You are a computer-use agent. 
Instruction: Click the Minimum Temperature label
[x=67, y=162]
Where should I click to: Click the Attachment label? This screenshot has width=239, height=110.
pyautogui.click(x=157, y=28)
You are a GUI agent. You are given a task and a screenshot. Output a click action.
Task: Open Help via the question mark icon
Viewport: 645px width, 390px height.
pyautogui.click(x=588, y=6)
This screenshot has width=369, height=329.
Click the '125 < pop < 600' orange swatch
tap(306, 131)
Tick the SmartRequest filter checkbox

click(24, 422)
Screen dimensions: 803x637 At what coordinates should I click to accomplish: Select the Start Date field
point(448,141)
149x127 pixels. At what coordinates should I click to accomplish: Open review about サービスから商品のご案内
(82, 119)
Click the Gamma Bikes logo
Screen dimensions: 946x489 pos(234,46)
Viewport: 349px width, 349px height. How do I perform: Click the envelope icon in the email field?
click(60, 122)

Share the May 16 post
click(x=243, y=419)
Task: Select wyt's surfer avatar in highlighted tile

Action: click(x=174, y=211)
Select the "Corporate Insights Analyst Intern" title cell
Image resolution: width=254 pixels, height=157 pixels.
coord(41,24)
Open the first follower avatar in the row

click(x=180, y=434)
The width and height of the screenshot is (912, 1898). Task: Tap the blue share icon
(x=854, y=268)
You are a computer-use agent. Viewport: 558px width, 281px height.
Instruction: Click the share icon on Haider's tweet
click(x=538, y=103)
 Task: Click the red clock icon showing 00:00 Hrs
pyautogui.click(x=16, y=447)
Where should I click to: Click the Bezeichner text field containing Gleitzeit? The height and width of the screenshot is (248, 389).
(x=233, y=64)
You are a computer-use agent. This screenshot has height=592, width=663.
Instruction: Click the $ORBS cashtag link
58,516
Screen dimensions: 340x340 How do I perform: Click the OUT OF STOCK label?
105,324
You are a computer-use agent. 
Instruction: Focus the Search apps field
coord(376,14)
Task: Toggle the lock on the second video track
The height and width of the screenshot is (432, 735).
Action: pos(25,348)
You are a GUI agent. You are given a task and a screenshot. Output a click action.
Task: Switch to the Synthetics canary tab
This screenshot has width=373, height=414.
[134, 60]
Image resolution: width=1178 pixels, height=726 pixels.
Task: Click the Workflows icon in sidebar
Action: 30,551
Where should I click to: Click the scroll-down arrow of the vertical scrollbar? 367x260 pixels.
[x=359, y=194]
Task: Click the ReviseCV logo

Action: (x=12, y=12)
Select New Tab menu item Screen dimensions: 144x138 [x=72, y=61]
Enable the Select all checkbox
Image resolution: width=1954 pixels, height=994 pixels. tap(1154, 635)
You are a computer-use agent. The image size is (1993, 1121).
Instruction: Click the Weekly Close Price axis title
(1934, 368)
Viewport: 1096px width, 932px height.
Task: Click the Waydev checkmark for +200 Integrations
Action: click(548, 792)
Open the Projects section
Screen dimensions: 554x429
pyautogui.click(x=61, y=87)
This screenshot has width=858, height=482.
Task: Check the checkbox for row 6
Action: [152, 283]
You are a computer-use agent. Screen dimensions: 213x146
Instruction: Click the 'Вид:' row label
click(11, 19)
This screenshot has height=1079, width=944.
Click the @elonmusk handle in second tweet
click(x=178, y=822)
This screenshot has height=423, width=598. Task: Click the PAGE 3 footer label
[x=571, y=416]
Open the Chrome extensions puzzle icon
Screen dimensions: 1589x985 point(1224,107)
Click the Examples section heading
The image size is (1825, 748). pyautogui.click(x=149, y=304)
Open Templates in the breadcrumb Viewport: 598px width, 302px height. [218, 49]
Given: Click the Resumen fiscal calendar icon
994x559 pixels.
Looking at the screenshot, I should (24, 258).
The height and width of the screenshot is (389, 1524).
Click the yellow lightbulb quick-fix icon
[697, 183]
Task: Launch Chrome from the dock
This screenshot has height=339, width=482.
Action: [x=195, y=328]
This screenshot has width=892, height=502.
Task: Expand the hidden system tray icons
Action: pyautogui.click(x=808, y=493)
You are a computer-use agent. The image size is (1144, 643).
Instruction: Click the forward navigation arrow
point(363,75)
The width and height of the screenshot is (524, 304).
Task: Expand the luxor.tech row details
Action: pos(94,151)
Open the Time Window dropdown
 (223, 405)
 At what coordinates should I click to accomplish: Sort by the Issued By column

# # # # # # #

◆ Exercise
Render every line of the records above as a Markdown table with two columns, Number and Entry, numbering the lines in order and omitting blank ones.

◆ Exercise solution
| Number | Entry |
|---|---|
| 1 | You are a computer-use agent.  |
| 2 | Instruction: Click the Minimum Temperature label |
| 3 | [x=67, y=162] |
| 4 | Where should I click to: Click the Attachment label? This screenshot has width=239, height=110. |
| 5 | pyautogui.click(x=157, y=28) |
| 6 | You are a GUI agent. You are given a task and a screenshot. Output a click action. |
| 7 | Task: Open Help via the question mark icon |
| 8 | Viewport: 645px width, 390px height. |
| 9 | pyautogui.click(x=588, y=6) |
| 10 | This screenshot has width=369, height=329. |
| 11 | Click the '125 < pop < 600' orange swatch |
| 12 | tap(306, 131) |
| 13 | Tick the SmartRequest filter checkbox |
| 14 | click(24, 422) |
| 15 | Screen dimensions: 803x637 At what coordinates should I click to accomplish: Select the Start Date field |
| 16 | point(448,141) |
| 17 | 149x127 pixels. At what coordinates should I click to accomplish: Open review about サービスから商品のご案内 |
| 18 | (82, 119) |
| 19 | Click the Gamma Bikes logo |
| 20 | Screen dimensions: 946x489 pos(234,46) |
| 21 | Viewport: 349px width, 349px height. How do I perform: Click the envelope icon in the email field? |
| 22 | click(60, 122) |
| 23 | Share the May 16 post |
| 24 | click(x=243, y=419) |
| 25 | Task: Select wyt's surfer avatar in highlighted tile |
| 26 | Action: click(x=174, y=211) |
| 27 | Select the "Corporate Insights Analyst Intern" title cell |
| 28 | Image resolution: width=254 pixels, height=157 pixels. |
| 29 | coord(41,24) |
| 30 | Open the first follower avatar in the row |
| 31 | click(x=180, y=434) |
| 32 | The width and height of the screenshot is (912, 1898). Task: Tap the blue share icon |
| 33 | (x=854, y=268) |
| 34 | You are a computer-use agent. Viewport: 558px width, 281px height. |
| 35 | Instruction: Click the share icon on Haider's tweet |
| 36 | click(x=538, y=103) |
| 37 |  Task: Click the red clock icon showing 00:00 Hrs |
| 38 | pyautogui.click(x=16, y=447) |
| 39 | Where should I click to: Click the Bezeichner text field containing Gleitzeit? The height and width of the screenshot is (248, 389). |
| 40 | (x=233, y=64) |
| 41 | You are a computer-use agent. This screenshot has height=592, width=663. |
| 42 | Instruction: Click the $ORBS cashtag link |
| 43 | 58,516 |
| 44 | Screen dimensions: 340x340 How do I perform: Click the OUT OF STOCK label? |
| 45 | 105,324 |
| 46 | You are a computer-use agent.  |
| 47 | Instruction: Focus the Search apps field |
| 48 | coord(376,14) |
| 49 | Task: Toggle the lock on the second video track |
| 50 | The height and width of the screenshot is (432, 735). |
| 51 | Action: pos(25,348) |
| 52 | You are a GUI agent. You are given a task and a screenshot. Output a click action. |
| 53 | Task: Switch to the Synthetics canary tab |
| 54 | This screenshot has width=373, height=414. |
| 55 | [134, 60] |
| 56 | Image resolution: width=1178 pixels, height=726 pixels. |
| 57 | Task: Click the Workflows icon in sidebar |
| 58 | Action: 30,551 |
| 59 | Where should I click to: Click the scroll-down arrow of the vertical scrollbar? 367x260 pixels. |
| 60 | [x=359, y=194] |
| 61 | Task: Click the ReviseCV logo |
| 62 | Action: (x=12, y=12) |
| 63 | Select New Tab menu item Screen dimensions: 144x138 [x=72, y=61] |
| 64 | Enable the Select all checkbox |
| 65 | Image resolution: width=1954 pixels, height=994 pixels. tap(1154, 635) |
| 66 | You are a computer-use agent. The image size is (1993, 1121). |
| 67 | Instruction: Click the Weekly Close Price axis title |
| 68 | (1934, 368) |
| 69 | Viewport: 1096px width, 932px height. |
| 70 | Task: Click the Waydev checkmark for +200 Integrations |
| 71 | Action: click(548, 792) |
| 72 | Open the Projects section |
| 73 | Screen dimensions: 554x429 |
| 74 | pyautogui.click(x=61, y=87) |
| 75 | This screenshot has width=858, height=482. |
| 76 | Task: Check the checkbox for row 6 |
| 77 | Action: [152, 283] |
| 78 | You are a computer-use agent. Screen dimensions: 213x146 |
| 79 | Instruction: Click the 'Вид:' row label |
| 80 | click(11, 19) |
| 81 | This screenshot has height=1079, width=944. |
| 82 | Click the @elonmusk handle in second tweet |
| 83 | click(x=178, y=822) |
| 84 | This screenshot has height=423, width=598. Task: Click the PAGE 3 footer label |
| 85 | [x=571, y=416] |
| 86 | Open the Chrome extensions puzzle icon |
| 87 | Screen dimensions: 1589x985 point(1224,107) |
| 88 | Click the Examples section heading |
| 89 | The image size is (1825, 748). pyautogui.click(x=149, y=304) |
| 90 | Open Templates in the breadcrumb Viewport: 598px width, 302px height. [218, 49] |
| 91 | Given: Click the Resumen fiscal calendar icon |
| 92 | 994x559 pixels. |
| 93 | Looking at the screenshot, I should (24, 258). |
| 94 | The height and width of the screenshot is (389, 1524). |
| 95 | Click the yellow lightbulb quick-fix icon |
| 96 | [697, 183] |
| 97 | Task: Launch Chrome from the dock |
| 98 | This screenshot has height=339, width=482. |
| 99 | Action: [x=195, y=328] |
| 100 | This screenshot has width=892, height=502. |
| 101 | Task: Expand the hidden system tray icons |
| 102 | Action: pyautogui.click(x=808, y=493) |
| 103 | You are a computer-use agent. The image size is (1144, 643). |
| 104 | Instruction: Click the forward navigation arrow |
| 105 | point(363,75) |
| 106 | The width and height of the screenshot is (524, 304). |
| 107 | Task: Expand the luxor.tech row details |
| 108 | Action: pos(94,151) |
| 109 | Open the Time Window dropdown |
| 110 |  (223, 405) |
| 111 |  At what coordinates should I click to accomplish: Sort by the Issued By column |